D’après une enquête soigneusement faite par sir R. Wingate, le gouverneur général actuel, et dont les résultats sont donnés en détail par lord Gromerdans son rapport pour 1903 au Foreign Office[1], le Soudan égyptien aurait compté 8 525 000 habi-tans avant le soulèvement du Mahdi et seulement 1 875 000, vingt-cinq ans plus tard, 3 451 000 ayant été tués et le reste étant mort de maladie.
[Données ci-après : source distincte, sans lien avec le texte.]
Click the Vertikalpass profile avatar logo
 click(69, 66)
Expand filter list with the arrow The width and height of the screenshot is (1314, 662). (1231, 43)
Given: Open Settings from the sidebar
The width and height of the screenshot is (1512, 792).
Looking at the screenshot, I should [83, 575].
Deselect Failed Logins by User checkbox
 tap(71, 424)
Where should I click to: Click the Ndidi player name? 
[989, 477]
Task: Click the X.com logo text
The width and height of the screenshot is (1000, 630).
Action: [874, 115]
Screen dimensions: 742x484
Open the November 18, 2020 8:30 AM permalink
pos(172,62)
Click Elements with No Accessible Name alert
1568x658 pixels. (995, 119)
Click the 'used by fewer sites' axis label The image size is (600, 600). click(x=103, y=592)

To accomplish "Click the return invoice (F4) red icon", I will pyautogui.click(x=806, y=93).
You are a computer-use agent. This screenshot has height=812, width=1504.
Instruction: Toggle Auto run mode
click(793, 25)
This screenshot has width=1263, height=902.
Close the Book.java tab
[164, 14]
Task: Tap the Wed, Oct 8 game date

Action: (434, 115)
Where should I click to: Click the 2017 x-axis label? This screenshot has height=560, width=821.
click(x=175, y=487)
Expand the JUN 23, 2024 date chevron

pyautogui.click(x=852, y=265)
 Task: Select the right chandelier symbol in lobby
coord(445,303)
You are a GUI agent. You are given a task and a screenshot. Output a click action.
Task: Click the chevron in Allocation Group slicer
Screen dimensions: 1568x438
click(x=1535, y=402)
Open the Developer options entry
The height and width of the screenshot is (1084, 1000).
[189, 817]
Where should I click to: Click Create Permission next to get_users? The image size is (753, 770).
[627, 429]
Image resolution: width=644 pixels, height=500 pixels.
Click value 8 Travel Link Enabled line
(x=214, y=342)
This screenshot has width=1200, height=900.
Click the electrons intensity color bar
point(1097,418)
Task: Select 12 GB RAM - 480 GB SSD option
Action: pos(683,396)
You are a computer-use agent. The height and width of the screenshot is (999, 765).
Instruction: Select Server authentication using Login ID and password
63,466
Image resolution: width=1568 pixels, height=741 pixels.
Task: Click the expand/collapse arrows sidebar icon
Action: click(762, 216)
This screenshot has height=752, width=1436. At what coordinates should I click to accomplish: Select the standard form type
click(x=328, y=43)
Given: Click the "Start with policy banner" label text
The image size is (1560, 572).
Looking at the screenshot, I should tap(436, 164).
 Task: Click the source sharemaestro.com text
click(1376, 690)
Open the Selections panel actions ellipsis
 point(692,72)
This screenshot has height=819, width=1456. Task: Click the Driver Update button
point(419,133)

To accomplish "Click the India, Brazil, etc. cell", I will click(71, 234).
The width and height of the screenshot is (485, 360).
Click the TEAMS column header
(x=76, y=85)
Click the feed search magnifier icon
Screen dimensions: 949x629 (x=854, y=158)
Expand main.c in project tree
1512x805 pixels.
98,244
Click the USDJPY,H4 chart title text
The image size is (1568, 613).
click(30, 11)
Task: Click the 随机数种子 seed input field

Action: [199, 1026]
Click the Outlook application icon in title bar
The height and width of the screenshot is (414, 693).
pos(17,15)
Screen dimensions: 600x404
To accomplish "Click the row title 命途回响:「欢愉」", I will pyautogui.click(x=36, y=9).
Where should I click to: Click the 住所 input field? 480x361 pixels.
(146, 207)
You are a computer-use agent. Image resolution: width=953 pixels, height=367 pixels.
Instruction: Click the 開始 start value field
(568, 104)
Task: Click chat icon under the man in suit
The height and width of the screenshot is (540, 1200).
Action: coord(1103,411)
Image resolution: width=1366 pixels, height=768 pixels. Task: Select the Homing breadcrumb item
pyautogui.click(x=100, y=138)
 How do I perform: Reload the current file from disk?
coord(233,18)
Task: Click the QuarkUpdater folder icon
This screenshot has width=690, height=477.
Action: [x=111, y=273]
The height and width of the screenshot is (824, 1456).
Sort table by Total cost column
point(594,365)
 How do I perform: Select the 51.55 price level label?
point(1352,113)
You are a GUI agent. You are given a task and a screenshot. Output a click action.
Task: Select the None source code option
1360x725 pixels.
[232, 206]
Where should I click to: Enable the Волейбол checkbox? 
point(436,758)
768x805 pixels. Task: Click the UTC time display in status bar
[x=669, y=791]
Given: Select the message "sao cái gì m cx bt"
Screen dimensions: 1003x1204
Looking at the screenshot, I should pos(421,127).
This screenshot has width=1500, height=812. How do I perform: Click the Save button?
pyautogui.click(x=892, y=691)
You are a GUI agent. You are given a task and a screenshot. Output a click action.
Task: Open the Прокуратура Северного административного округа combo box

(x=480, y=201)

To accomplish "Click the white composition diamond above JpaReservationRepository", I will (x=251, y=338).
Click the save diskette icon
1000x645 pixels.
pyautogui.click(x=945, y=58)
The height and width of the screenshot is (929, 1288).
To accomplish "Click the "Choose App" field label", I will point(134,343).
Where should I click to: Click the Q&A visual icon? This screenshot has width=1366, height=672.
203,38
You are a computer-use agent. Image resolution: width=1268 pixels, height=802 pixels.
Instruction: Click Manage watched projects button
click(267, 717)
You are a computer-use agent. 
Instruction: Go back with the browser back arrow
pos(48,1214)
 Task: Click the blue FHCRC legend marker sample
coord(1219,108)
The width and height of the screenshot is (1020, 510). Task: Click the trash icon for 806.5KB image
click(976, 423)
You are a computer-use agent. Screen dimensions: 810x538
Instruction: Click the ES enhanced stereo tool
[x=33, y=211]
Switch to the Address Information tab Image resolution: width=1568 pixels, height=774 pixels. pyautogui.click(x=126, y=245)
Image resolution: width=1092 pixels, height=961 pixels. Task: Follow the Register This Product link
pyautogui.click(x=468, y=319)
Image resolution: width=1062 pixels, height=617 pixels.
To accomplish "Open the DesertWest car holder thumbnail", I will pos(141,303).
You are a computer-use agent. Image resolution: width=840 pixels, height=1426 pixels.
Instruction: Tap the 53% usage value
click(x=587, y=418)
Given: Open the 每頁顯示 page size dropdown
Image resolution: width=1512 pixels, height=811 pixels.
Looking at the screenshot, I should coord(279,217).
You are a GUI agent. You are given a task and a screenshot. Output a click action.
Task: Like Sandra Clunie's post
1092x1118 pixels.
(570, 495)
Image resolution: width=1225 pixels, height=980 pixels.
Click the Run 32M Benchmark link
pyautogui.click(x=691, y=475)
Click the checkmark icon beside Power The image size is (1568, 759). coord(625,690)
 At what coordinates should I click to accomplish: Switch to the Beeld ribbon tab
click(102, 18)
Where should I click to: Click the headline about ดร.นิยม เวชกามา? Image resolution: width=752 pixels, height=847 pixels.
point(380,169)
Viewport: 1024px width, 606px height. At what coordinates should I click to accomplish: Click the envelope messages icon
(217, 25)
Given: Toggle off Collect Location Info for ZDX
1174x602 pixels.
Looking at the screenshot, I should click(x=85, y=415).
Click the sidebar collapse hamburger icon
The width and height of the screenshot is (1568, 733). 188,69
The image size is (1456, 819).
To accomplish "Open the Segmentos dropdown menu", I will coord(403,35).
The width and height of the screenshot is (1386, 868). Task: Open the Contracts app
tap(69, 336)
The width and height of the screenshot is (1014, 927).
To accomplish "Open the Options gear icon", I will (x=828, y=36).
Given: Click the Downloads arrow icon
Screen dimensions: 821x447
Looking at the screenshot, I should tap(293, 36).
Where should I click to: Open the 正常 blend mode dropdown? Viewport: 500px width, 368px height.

« On sera moins surpris de ces chiffres invraisemblables, ajoute lord Cromer, lorsqu’on saura qu’avant 1883, le district situé sur les bords des rivières Rahad et Dindar contenait plus de 800 villages qui tous avaient disparu en 1911. Et ce fait n’est pas exceptionnel. En voyageant dans ce malheureux pays, on rencontre à chaque pas des villes et des villages ruinés et abandonnés, d’immenses surfaces de terres naguère cultivées et actuellement couvertes de ronces et de mauvaises herbes et parsemées de ruines. Peu après la bataille d’Omdurman, Metema, ville longtemps importante, entre Berberet Khartoum, ne comptait plus que 1300 habitans dont 150 hommes seulement. Ailleurs, sur 500 hommes en âge de porter les armes, il en reste à peine une cinquantaine. »


IV

En mars 1896, le gouvernement égyptien, encouragé par le gouvernement britannique, qui subventionna l’expédition à laquelle ses troupes participèrent, décida brusquement la reconquête du Soudan. La défaite des Italiens à Adoua, grâce à laquelle le Negus reprenait toute sa liberté d’action et sans doute aussi la présence dans le Haut-Oubanghi de la mission Liotard qui avait, en février 1896, occupé la ville de Tambourah sur le Soueh, affluent du Bahr et Gazai, furent les causes de cette décision inattendue. Afin de pouvoir l’exécuter, le gouvernement khédivial demanda à la Commission internationale de la Dette publique et en obtint 500 000 livres à prélever sur le fonds de

  1. Report on the finance, administration and condition of Egypt and the Sudan 1903, p. 79-80.